Southwestern Indiana's Catholic Community Newspaper
« BACK

Properties Of The Eucharist

By Father Kenneth Doyle Catholic News Service
/data/global/1/file/realname/images/Father_Kenneth_Doyle.jpg
Father Kenneth Doyle

Q. I firmly believe that at Mass the Eucharist becomes Christ's body and blood. But here's what I don't understand: Why then do the properties of the bread and wine still affect people --- for example, those with wheat allergies or alcoholics? (Danville, Indiana)
A. Not surprisingly, this is a bit difficult to explain: It is, after all, a mystery of our faith -- a miracle of Christ's doing -- and there is nothing else to which it can be compared.

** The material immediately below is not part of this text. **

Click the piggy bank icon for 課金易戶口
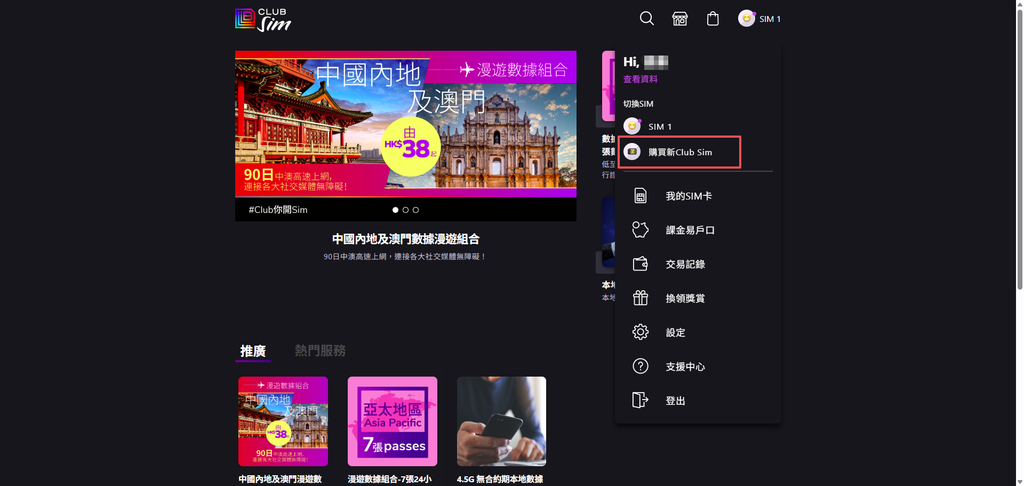Viewport: 1024px width, 486px height. pyautogui.click(x=641, y=230)
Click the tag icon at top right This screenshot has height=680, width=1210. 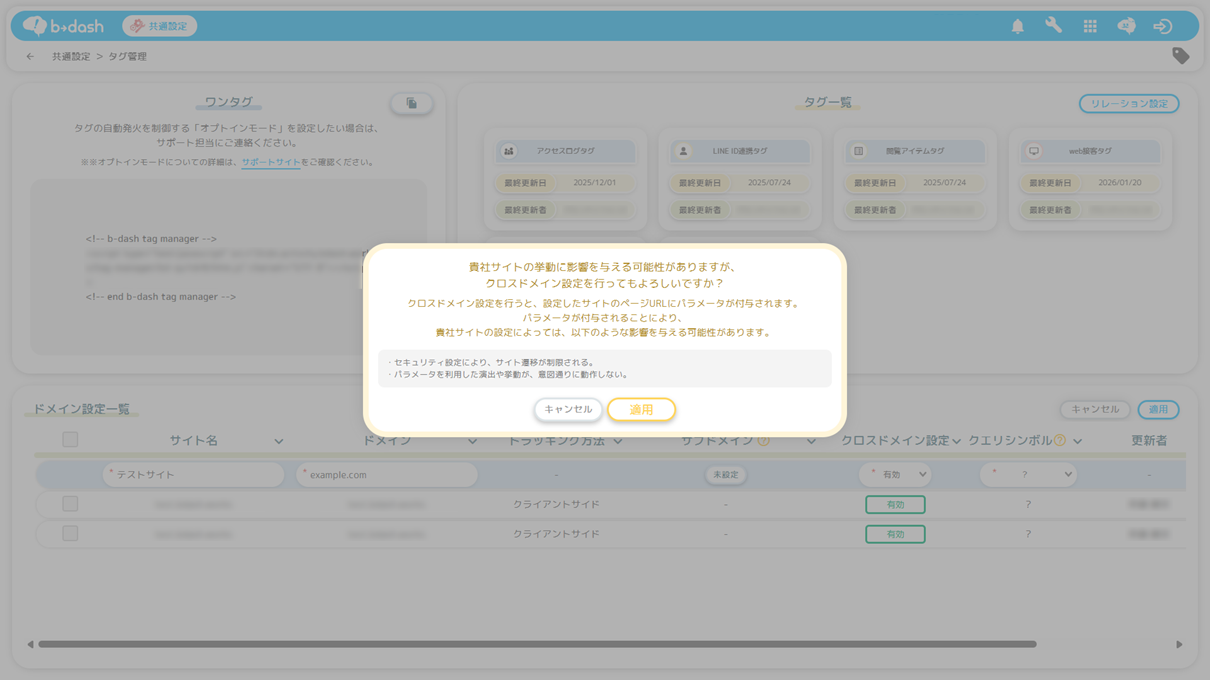[x=1180, y=56]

But it is nevertheless a core belief of the Catholic faith that the bread and wine are changed at Mass into the body and blood of Christ, something celebrated and proclaimed by hundreds of millions throughout the world since the evening of the Last Supper when Jesus said, "This is my body. ... This is my blood."
A bit of Thomistic philosophy might help: What the church believes is that the "substance" (deepest reality) of the bread and wine is changed but the "accidents" (physical attributes) are not. In other words, with the priest's words of consecration, what continues to look, taste and feel like bread and wine have actually become instead the glorified presence of Christ.

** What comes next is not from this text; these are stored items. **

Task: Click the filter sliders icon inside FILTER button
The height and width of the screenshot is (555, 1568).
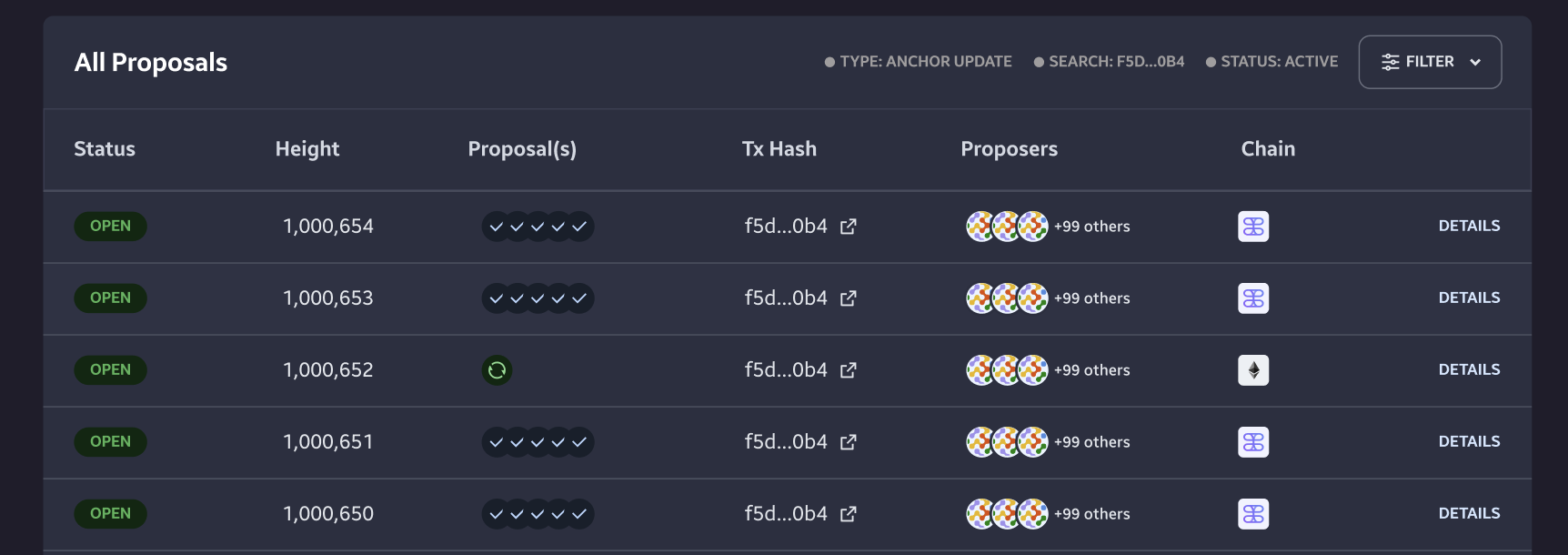Action: coord(1391,61)

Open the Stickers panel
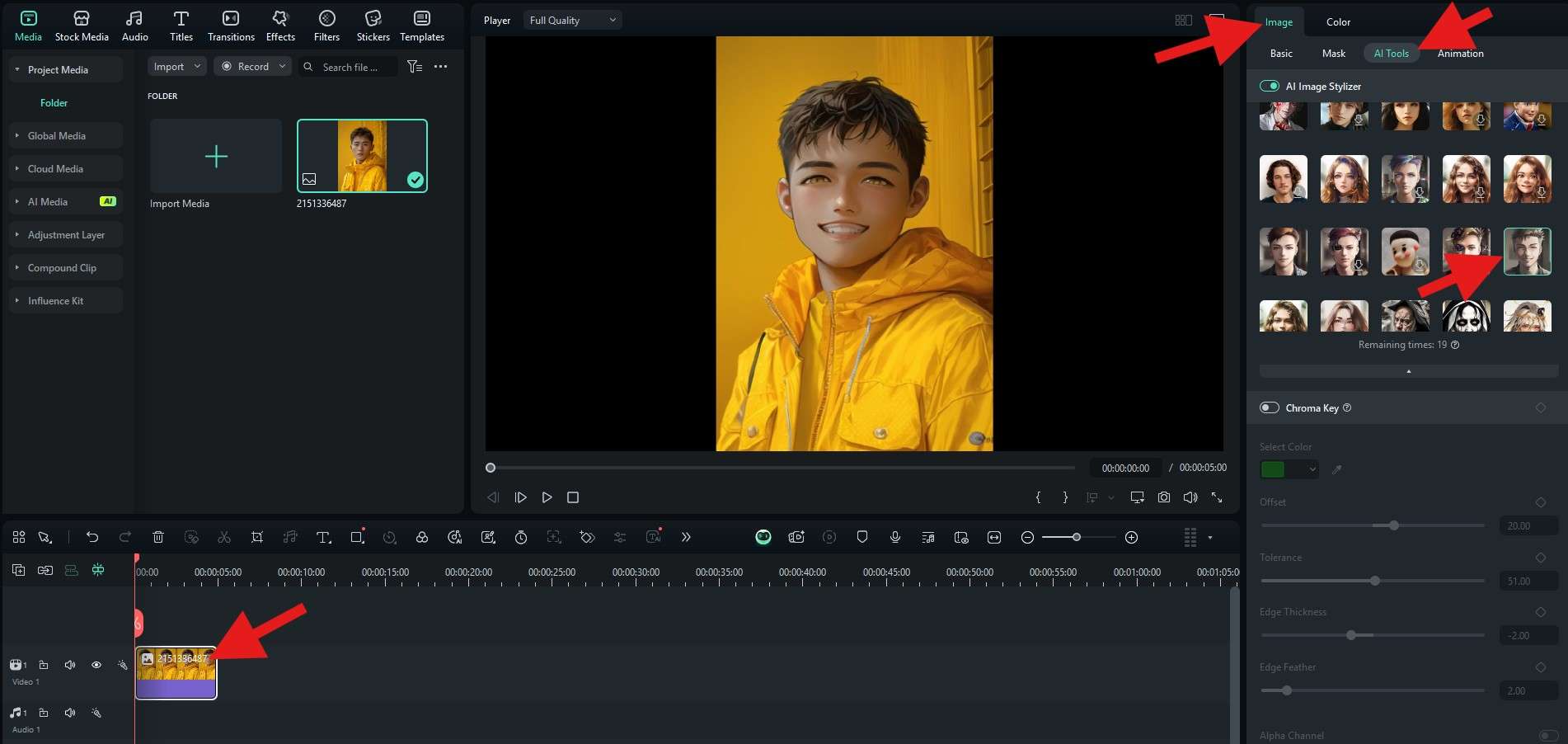click(x=373, y=26)
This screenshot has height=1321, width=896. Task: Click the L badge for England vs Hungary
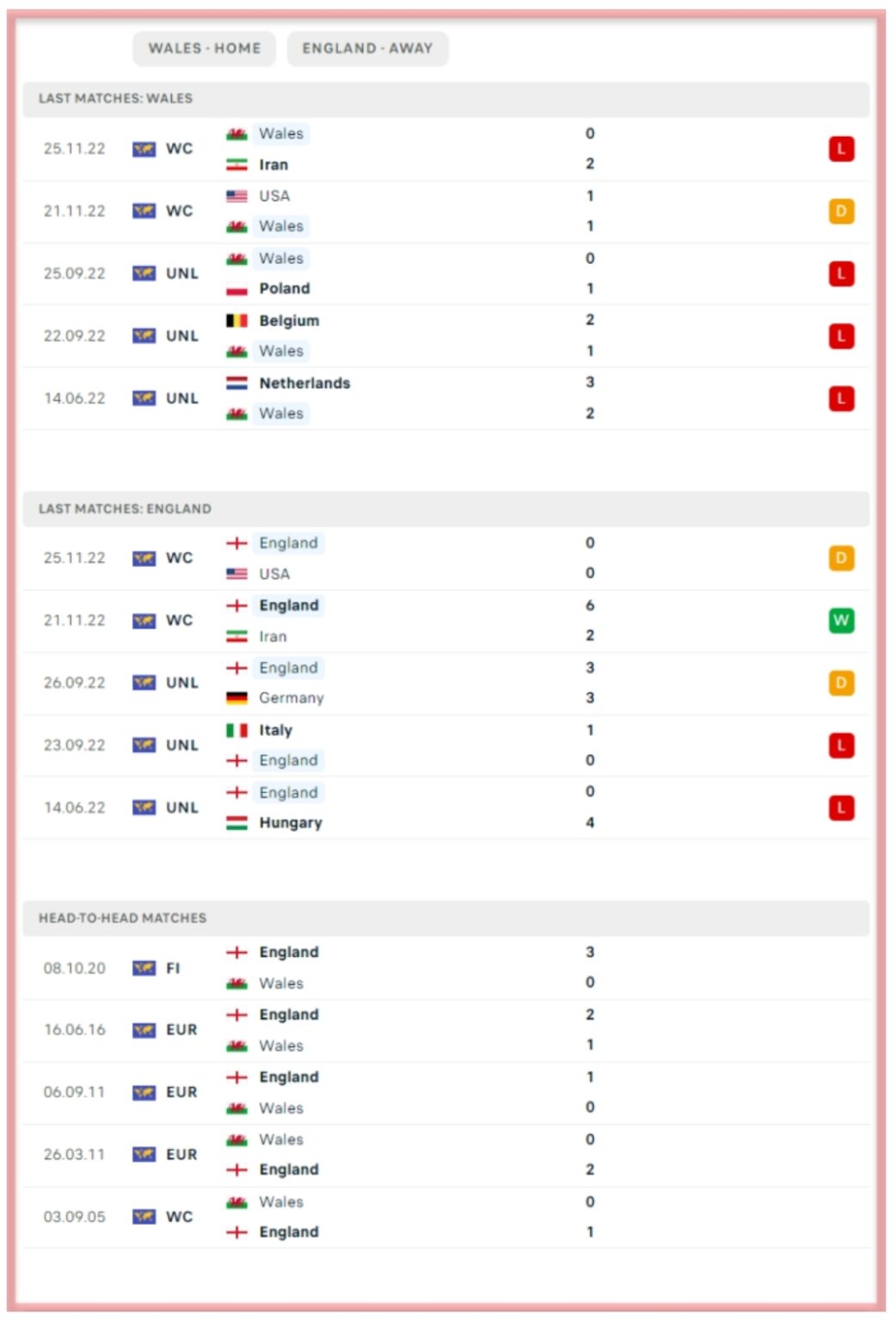pyautogui.click(x=841, y=808)
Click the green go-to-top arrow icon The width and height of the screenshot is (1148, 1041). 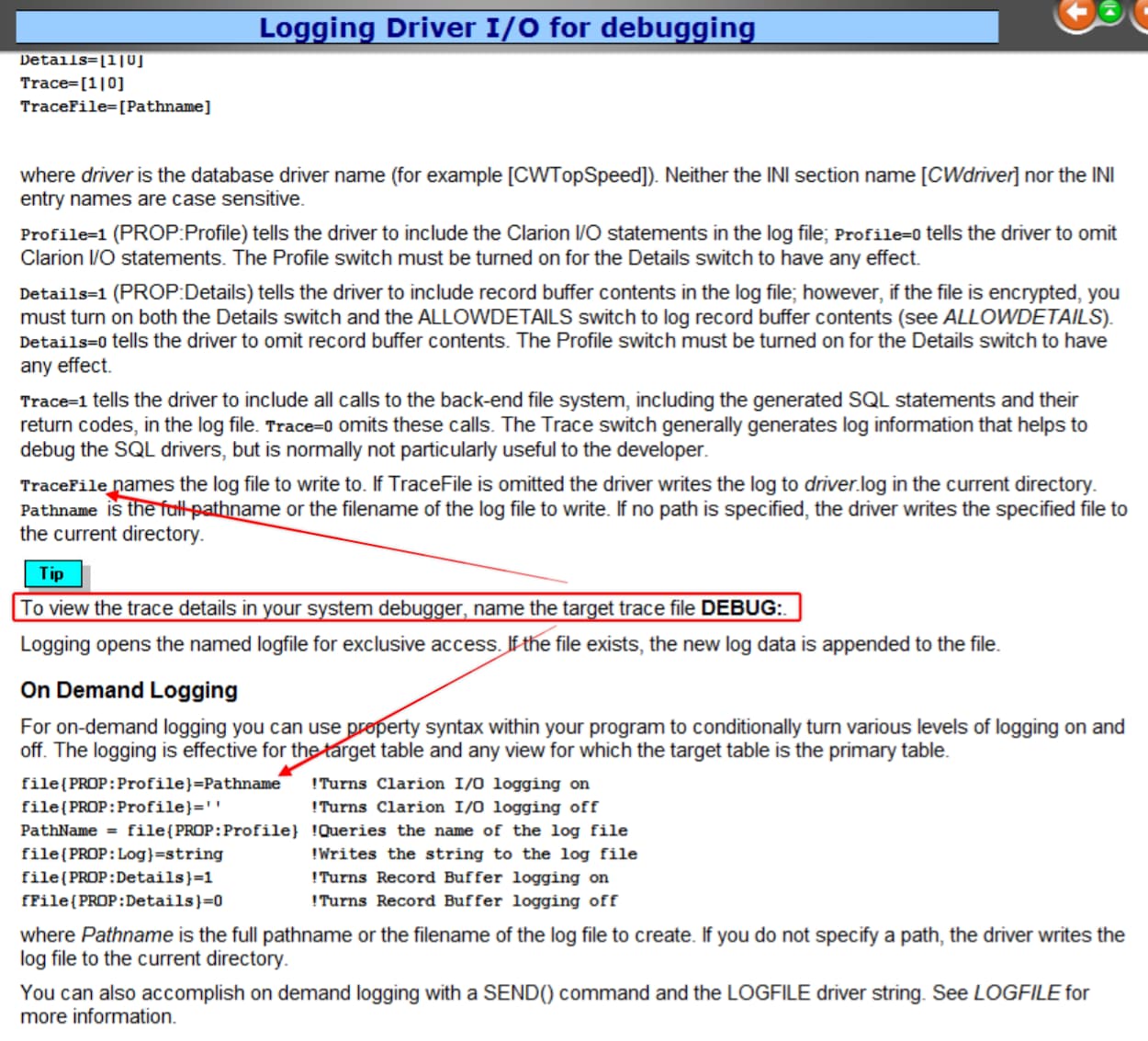tap(1110, 12)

So committed was Jesus to this central truth that in the sixth chapter of John's Gospel, even when some of his followers abandoned Christ because of this teaching, Jesus let them walk away and did not say, "Wait, we're only talking about symbols."
For those with wheat allergies or for alcoholics, the church does make provision for the use of low-gluten hosts and for "mustum" (grape juice in which fermentation has begun but has been suspended). Still there are those for whom even trace amounts of gluten or alcohol can be harmful. They may opt to receive under only one species, and the church teaches that Jesus is wholly present under either one.